Bachtiar, Rifki. 2015.Terapkan Green Building, Terminal Bandara Blimbingsari Ditarget Selesai 2015. Diakses dari http://beritajatim.com/politik_pemerintahan /229865/terapkan_green_ building,_terminal_bandara_blimbingsari_ditarget_selesai_2015.html#.VO8OmCymSO0 (3 Maret 2015, Pukul 14.03).

Rachmawati, Ira. 2013.Bandara Banyuwangi Dikembangkan dengan Konsep Hijau.
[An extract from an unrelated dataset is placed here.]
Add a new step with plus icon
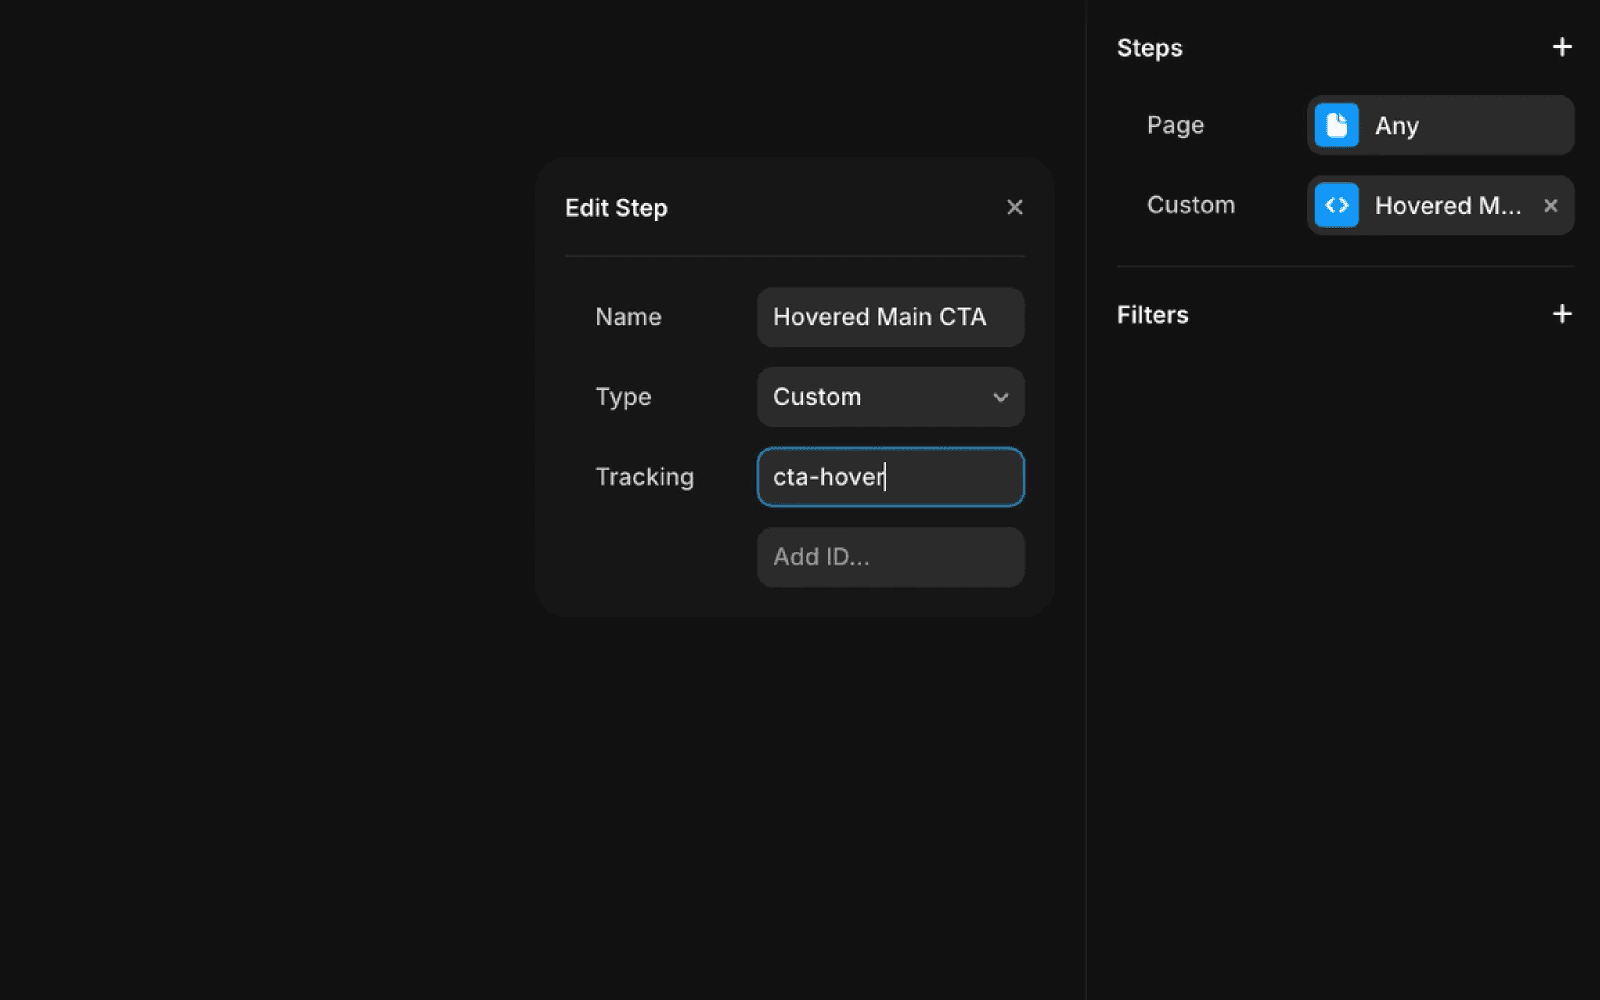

Diakses dari http://regional.kompas.com/read/2013/12/24/1333490/Bandara.Banyuwangi.Dikembangkan.dengan.Konsep.Hijau (3 Maret 2015, Pukul 13.27).

Suprapto, Hadi dan Tudji Martudji.2014.Indonesia Akan Punya Bandara Ramah Lingkungan. Diakses dari http://nasional.news.viva.co.id/news/read/507477-indonesia-akan-punya-bandara-ramah-lingkungan ( 3 Maret 2015, Pukul 14.15).

Tim Tokoh Arsitektur 2014. 2015.Angin Segar dari Ujung Timur Jawa. Majalah Tempo Edisi 5-11 Januari 2015.

Yudelson, Jerry. 2007. Green Building A to Z : Understanding the Languange of Green Building. Gabriola Island : New Society Publisher.